— start of Provided passage —

There is also an improvement on the softirq side for io_uring
notifications as io_req_local_work_add() doesn't trigger wake_up()
as often. System wide profiles show reduction of cycles taken
by io_req_local_work_add() from 3% -> 0.5%, which is mostly not
reflected in the numbers above as it was firing off of a different
CPU.

v2: Remove atomics decrements by the queueing side and instead carry
    all the info in requests. It's definitely simpler and removes extra
    atomics, the downside is touching the previous request, which might
    be not cached.

    Add a couple of patches from backlog optimising and cleaning
    io_req_local_work_add().

Pavel Begunkov (8):
  io_uring: move pinning out of io_req_local_work_add
  io_uring: optimie local tw add ctx pinning
  io_uring: refactor __io_cq_unlock_post_flush()
  io_uring: add tw add flags
  io_uring: inline llist_add()
  io_uring: reduce scheduling due to tw
  io_uring: refactor __io_cq_unlock_post_flush()
  io_uring: optimise io_req_local_work_add

 include/linux/io_uring_types.h |   3 +-
 io_uring/io_uring.c            | 131 ++++++++++++++++++++++-----------
 io_uring/io_uring.h            |  29 +++++---
 io_uring/notif.c               |   2 +-
 io_uring/notif.h               |   2 +-
 io_uring/rw.c                  |   2 +-
 6 files changed, 110 insertions(+), 59 deletions(-)

— end of Provided passage —

» Given request
Reproduce the io_uring patch notes word for word, starting with "There is also" and going on through "be not cached.". These rows come from a different source than the io_uring patch notes.

— start of Dataset entries —

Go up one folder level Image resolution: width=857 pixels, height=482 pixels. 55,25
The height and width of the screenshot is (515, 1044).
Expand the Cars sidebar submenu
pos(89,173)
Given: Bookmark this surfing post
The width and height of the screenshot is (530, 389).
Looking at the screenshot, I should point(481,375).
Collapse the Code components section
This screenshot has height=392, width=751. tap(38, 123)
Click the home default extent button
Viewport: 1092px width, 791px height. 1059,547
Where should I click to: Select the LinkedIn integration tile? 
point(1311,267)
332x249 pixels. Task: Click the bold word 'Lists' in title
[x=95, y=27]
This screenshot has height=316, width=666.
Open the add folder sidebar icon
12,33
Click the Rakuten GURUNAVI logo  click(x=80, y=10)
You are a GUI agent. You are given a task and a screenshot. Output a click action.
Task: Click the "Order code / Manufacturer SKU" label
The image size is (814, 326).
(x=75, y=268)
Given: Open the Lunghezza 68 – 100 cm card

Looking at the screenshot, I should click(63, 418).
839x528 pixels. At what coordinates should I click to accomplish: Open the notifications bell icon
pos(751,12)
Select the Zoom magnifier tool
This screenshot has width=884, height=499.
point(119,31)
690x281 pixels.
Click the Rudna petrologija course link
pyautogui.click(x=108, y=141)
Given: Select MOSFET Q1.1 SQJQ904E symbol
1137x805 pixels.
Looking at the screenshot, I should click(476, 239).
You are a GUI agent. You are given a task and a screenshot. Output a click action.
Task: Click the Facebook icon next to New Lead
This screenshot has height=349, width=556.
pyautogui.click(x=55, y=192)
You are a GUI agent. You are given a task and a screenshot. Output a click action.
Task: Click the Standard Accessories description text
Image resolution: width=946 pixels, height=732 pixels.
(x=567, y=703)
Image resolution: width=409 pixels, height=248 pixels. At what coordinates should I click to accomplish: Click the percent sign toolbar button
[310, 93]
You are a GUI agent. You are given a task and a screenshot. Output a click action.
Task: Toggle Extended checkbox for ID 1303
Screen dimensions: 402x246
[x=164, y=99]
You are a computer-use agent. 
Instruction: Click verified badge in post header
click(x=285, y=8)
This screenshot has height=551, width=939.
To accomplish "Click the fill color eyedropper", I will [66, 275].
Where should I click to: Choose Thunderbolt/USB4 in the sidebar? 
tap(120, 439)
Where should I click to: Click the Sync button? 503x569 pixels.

— end of Dataset entries —

» Task response
There is also an improvement on the softirq side for io_uring
notifications as io_req_local_work_add() doesn't trigger wake_up()
as often. System wide profiles show reduction of cycles taken
by io_req_local_work_add() from 3% -> 0.5%, which is mostly not
reflected in the numbers above as it was firing off of a different
CPU.

v2: Remove atomics decrements by the queueing side and instead carry
    all the info in requests. It's definitely simpler and removes extra
    atomics, the downside is touching the previous request, which might
    be not cached.